__Source document__
DC Area City Nature Challenge 2021 Training and Participation Information

Monday, April 12, 2021
12 noon
Virtual Live Intro to the DC Area City Nature Challenge

Wednesday, April 14, 2021
7 pm
Virtual Live Intro to the DC Area City Nature Challenge

These videos and other recorded resources are available here.

Between April 30th and May 9th, people in the Washington DC metro area and around the world will be participating in a global citizen science event, the City Nature Challenge, to document urban biodiversity. We’ll be looking for signs of life in local parks, waterways, backyards, front stoops, and our neighborhoods. If you have an interest in learning more about local plants and animals, have access to a camera (and the internet), you can contribute to this exciting project. We’ll be using the iNaturalist app platform to document observations.

There will be two introductory sessions on the City Nature Challenge and how to get involved. They’ll cover Challenge basics, use of the iNaturalist app as a citizen science activity, and places to explore in the DMV. The City Nature Challenge offers a great way to connect to the great outdoors and put the Washington DC area’s amazing nature on the map. You can participate individually or with family and safely distanced friends.

These programs are organized by Capital Nature with The Nature Conservancy Maryland/DC Chapter and many other partners who are participating in the 2021 DC Area City Nature Challenge.

citynaturechallengedc.org

Global Big Day, May 8, 2021

Black-crowned Night-heron; photo (c) John C. Mittermeier

Be a part of birding’s biggest team! Global Big Day is an annual celebration of the birds around you. No matter where you are, join us virtually on 8 May and share the birds you find with eBird.

__Task list__
[a] List the places in the City Nature Challenge text where participants will look for signs of life.
[b] Return the part of the City Nature Challenge text word for word, starting at "DC Area City Nature Challenge 2021" and stopping after "are available here.".

(Dataset records)

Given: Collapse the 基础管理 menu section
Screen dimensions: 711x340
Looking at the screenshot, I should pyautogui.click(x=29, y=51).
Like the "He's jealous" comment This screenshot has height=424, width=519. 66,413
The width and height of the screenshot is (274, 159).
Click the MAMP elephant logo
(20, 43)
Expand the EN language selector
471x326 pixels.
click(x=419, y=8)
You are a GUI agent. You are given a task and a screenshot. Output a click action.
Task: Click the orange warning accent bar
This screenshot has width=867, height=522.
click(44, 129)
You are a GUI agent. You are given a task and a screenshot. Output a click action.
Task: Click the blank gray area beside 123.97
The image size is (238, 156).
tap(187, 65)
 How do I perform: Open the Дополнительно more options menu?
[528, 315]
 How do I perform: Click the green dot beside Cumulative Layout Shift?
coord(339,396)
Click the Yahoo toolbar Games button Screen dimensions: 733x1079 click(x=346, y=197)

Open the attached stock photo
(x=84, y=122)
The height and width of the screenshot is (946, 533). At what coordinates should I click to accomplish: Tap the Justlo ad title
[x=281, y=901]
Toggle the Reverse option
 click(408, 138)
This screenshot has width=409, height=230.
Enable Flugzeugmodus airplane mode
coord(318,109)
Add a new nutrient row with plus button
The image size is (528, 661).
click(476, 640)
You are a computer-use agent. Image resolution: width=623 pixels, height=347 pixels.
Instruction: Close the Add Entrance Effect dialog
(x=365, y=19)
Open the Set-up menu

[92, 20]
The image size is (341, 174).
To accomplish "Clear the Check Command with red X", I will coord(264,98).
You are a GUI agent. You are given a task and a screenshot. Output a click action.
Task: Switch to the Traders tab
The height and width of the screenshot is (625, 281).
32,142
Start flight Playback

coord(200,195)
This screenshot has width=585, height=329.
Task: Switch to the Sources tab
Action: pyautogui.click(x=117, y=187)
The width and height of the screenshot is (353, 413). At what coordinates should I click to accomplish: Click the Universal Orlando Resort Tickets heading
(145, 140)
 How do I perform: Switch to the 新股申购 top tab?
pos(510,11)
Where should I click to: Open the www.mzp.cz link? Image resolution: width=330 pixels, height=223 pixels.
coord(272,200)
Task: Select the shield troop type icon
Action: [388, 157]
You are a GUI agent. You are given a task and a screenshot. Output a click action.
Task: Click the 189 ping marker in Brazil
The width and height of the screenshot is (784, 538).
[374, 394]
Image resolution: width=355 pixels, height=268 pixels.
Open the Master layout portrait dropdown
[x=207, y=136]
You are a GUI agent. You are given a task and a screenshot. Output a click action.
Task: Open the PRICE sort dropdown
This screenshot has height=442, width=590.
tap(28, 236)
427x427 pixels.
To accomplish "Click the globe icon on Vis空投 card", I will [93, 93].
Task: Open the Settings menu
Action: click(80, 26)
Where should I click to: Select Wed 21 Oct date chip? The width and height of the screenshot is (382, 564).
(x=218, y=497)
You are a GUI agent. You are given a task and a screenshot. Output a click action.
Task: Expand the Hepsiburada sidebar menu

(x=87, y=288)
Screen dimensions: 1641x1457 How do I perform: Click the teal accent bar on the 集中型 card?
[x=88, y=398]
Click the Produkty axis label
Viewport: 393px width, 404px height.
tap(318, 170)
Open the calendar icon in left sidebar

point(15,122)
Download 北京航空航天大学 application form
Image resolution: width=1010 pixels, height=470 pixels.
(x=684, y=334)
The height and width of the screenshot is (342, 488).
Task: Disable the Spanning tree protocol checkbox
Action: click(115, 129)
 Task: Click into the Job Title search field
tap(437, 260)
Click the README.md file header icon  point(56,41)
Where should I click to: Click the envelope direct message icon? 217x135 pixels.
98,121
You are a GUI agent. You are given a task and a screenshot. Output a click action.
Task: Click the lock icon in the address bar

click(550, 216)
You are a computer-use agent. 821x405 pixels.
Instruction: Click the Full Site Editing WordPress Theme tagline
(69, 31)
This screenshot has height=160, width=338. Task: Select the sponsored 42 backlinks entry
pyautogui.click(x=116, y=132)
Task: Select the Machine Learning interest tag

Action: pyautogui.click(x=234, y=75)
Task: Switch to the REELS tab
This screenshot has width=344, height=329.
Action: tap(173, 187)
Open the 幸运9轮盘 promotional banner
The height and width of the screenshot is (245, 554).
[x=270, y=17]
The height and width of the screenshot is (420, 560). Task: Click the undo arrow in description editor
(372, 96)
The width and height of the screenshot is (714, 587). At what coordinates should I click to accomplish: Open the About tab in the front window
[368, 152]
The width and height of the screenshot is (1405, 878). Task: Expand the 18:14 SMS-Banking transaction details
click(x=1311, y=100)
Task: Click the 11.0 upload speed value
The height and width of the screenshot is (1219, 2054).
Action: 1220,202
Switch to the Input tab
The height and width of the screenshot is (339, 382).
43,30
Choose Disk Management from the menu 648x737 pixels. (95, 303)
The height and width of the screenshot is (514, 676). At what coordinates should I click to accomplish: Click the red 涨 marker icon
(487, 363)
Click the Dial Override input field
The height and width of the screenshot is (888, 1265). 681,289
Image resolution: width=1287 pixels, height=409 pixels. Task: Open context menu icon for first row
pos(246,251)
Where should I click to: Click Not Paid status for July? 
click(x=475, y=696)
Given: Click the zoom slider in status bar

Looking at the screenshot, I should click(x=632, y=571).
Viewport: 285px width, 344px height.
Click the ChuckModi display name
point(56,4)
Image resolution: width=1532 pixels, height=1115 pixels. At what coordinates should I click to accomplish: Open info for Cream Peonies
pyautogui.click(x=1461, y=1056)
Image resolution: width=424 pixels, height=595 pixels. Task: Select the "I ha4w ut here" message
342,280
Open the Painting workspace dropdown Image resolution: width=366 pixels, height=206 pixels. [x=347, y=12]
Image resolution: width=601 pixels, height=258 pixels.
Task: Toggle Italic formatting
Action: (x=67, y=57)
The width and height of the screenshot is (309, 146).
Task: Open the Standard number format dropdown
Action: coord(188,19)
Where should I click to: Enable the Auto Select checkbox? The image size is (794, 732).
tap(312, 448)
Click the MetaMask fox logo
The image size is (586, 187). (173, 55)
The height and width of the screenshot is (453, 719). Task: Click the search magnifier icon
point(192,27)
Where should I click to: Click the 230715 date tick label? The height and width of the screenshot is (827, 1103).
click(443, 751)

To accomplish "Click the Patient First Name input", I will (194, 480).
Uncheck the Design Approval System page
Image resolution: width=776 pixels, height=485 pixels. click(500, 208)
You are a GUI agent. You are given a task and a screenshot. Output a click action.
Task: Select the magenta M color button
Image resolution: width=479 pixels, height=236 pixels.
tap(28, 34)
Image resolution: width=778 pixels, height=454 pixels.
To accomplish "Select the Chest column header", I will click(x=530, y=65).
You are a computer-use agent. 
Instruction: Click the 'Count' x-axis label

__Answer list__
[a]
- local parks
- waterways
- backyards
- front stoops
- neighborhoods

[b]
DC Area City Nature Challenge 2021 Training and Participation Information

Monday, April 12, 2021
12 noon
Virtual Live Intro to the DC Area City Nature Challenge

Wednesday, April 14, 2021
7 pm
Virtual Live Intro to the DC Area City Nature Challenge

These videos and other recorded resources are available here.